Distrito Federal: Município ou Estado e a Lei de Responsabilidade Fiscal

logo Âmbito Jurídico

Considerações históricas

A questão proposta não é cerebrina, nem
meramente acadêmica, pois tem implicações muito importantes, no campo das
finanças públicas e nas relações com as unidades federativas.

A posição e a natureza jurídica da
Capital do Império e, posteriormente, da República, tem variado muito, desde o
alvorecer do Brasil independente.

A Constituição imperial de 25 de março
de 1824, introduzida pela Carta de Lei desta mesma data, no artigo 72, fazia
menção à Capital do Império e o Ato Adicional – Lei 16, de 12 de agosto de
1834, no artigo 1º, registrava que a autoridade da Assembléia Legislativa da
Província, onde estivesse a Corte, não compreenderia a Corte nem o seu
Município.

João Barbalho, comentando a
Constituição da República dos Estados Unidos do Brazil
(sic), advertia a necessidade do Governo Federal ter
sua sede em território neutro, que não pertencesse a nenhum dos Estados, para
estar em sua própria casa. O artigo 2º da primeira Constituição republicana
rezava que cada uma das antigas províncias formaria um Estado e o antigo
Município neutro constituiria o Distrito Federal, continuando a ser a Capital
da União, enquanto não se desse a execução da ordem
prevista no artigo 3º, isto é, a mudança da Capital Federal, para o Planalto
Central. O parágrafo único fornecia um indicativo que não podia ser ignorado,
ao determinar que, com a mudança, o Distrito Federal constituiria um Estado1 O Congresso Nacional tinha competência privativa para
legislar sobre a organização municipal do Distrito Federal, sendo administrado
pelas autoridades municipais, cabendo-lhe as despesas de caráter local.

* **Tarefas a cumprir**
1: No texto sobre o Distrito Federal, qual artigo da Constituição imperial de 1824 fazia menção à Capital do Império?
2: Prossiga com o texto sobre o Distrito Federal e a Lei de Responsabilidade Fiscal a partir do ponto em que ele termina.

[Itens extraídos]
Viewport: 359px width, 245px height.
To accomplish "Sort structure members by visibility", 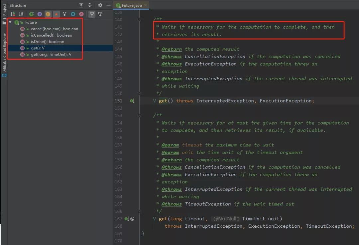I will [13, 14].
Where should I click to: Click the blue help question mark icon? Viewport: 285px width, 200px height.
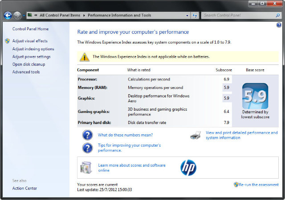(x=279, y=25)
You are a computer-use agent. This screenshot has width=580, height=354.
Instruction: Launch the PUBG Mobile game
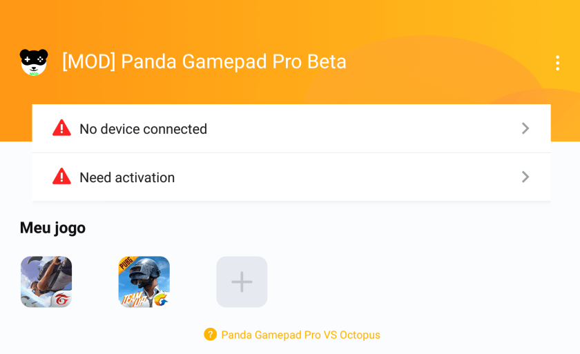[x=144, y=282]
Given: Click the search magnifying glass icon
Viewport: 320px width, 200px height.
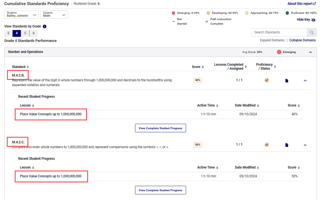Looking at the screenshot, I should (312, 33).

* **Respostas em ordem**
1: O artigo 72.

2:
Rui Barbosa considerava-o um
semi-estado ou quase-estado, visto que não tinha auto-organização nem participava, como os Estados, da qualidade de membro2. Ensina Michel Temer que o Distrito Federal, na
Constituição de 1891, sucedeu ao Município neutro.3

Em 1934, a Constituição
colocou o Distrito Federal entre os Estados e os Territórios, constituindo
assim os Estados Unidos do Brasil. Fazia parte da união indissolúvel e perpétua
dos Estados, do Distrito Federal e dos Territórios.

Já em 1937, a Constituição
Federal, conquanto o manteve como parte indissolúvel
da união dos Estados e dos Territórios, paradoxalmente, determinou que a União
o administrasse, enquanto sede do Governo da República, por meio de um prefeito
nomeado pelo Presidente da República, com a aprovação do Conselho Federal. A
Lei Constitucional número 9, de 28 de fevereiro de 1945, ordenou que o Distrito
federal enquanto sede do Governo da República seria organizado pela União.

A Lei Máxima democrática de 1946,
sucessora da Carta centralizadora de 37, alçou o Distrito Federal – Capital da
União – à mesma posição dos Estados, como partícipe da União, ofertando-lhe
autonomia relativa, ao permitir ao DF manter a Câmara de Vereadores, elegendo
os legisladores, mas seu prefeito era nomeado, pelo Presidente da República,
com a aprovação do Senado Federal, e demissível ad
nutum
pelo Chefe do Executivo Federal. Elegia, porém, deputados e senadores.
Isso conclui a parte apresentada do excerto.